Ang-(1-7) and ET-1 Interplay Through Mas and ET <sub>B</sub> Receptor Interaction Defines a Novel Vasoprotective Mechanism
Augusto C. Montezano, Jithin Kuriakose, Katie Y Hood, Yuan Yan Sin, Lívia L. Camargo, Yoon Namkung, Carlos H. Castro, Robson A.S. Santos, Rhéure Alves-Lopes, Gonzalo S. Tejeda, Patrícia Passaglia, Sehrish Basheer, Emily Gallen, Jane E. Findlay, Fazli Rabbi Awan, Stéphane A. Laporte, Margaret R. MacLean, George S. Baillie, Rhian M. Touyz
Abstract
BACKGROUND: Ang-(1-7) (angiotensin (1-7)) via MasR (Mas receptor) opposes vaso-injurious actions of Ang II (angiotensin II) as shown in models of pulmonary hypertension.

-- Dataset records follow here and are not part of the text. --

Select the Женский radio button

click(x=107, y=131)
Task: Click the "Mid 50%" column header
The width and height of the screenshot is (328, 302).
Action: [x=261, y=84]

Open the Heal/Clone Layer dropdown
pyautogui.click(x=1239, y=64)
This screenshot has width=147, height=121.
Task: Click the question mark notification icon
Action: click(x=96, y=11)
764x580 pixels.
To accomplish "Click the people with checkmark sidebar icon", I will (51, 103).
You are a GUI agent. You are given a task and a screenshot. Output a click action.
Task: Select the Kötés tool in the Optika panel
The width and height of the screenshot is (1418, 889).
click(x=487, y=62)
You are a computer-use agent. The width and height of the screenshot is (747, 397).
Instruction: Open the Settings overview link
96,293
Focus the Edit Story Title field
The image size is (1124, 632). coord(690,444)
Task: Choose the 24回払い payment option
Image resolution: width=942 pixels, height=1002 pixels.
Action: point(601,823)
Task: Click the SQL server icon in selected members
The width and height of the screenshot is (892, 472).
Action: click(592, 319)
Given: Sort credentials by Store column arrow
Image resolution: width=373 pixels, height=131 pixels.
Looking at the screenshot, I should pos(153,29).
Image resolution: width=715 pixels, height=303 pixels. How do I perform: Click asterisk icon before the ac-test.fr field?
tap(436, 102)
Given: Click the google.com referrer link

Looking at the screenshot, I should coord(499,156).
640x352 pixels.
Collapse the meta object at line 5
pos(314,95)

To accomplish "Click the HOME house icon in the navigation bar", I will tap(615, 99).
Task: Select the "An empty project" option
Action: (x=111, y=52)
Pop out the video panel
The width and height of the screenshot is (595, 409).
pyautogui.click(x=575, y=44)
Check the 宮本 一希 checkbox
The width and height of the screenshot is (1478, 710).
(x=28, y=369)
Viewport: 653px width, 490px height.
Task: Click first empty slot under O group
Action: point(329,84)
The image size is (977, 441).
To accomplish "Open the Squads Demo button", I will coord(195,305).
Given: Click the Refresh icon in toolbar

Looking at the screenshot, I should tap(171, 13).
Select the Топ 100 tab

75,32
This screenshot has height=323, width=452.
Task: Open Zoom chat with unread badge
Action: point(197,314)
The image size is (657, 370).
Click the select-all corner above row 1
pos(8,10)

The underlying mechanisms remain unclear. We hypothesized cross talk between Ang-(1-7) and the protective arm of the ET-1 (endothelin-1) system involving MasR and ET B R (endothelin receptor type B). METHODS: To address this, we studied multiple models: in vivo, in a mouse model of ET-1–associated vascular injury (hypoxia-induced pulmonary hypertension); ex vivo, in isolated mouse arteries; and in vitro, in human endothelial cells. RESULTS: Pulmonary hypertension mice exhibited pulmonary vascular remodeling, endothelial dysfunction, and ET-1–induced hypercontractility. Ang-(1-7) treatment (14 days) ameliorated these effects and increased the expression of vascular ET B R. In human endothelial cells, Ang-(1-7)–induced activation of eNOS (endothelial NO synthase)/NO was attenuated by A779 (MasR antagonist) and BQ788 (ET B R antagonist). A779 inhibited ET-1–induced signaling. Coimmunoprecipitation and peptide array experiments demonstrated the interaction between MasR and ET B R. Binding sites for ET B R were mapped to MasR (amino acids 290–314). Binding sites for MasR on ET B R were identified (amino acids 176–200). Peptides that disrupt MasR:ET B R prevented Ang-(1-7) and ET-1 signaling. Using high-throughput screening, we identified compounds that enhance MasR:ET B R interaction, which we termed enhancers. Enhancers increased Ang-(1-7)–induced eNOS activity, NO production, and Ang-(1-7)–mediated vasorelaxation, and reduced contractile responses. CONCLUSIONS: We identify cross talk between Ang-(1-7) and ET-1 through MasR:ET B R interaction as a novel network that is vasoprotective. Promoting coactivity between these systems amplifies Ang-(1-7) signaling, increases ET-1/ET B R-mediated vascular actions, and attenuates the injurious effects of ET-1. Enhancing Ang-(1-7)/MasR:ET-1/ET B R signaling may have therapeutic potential in conditions associated with vascular damage.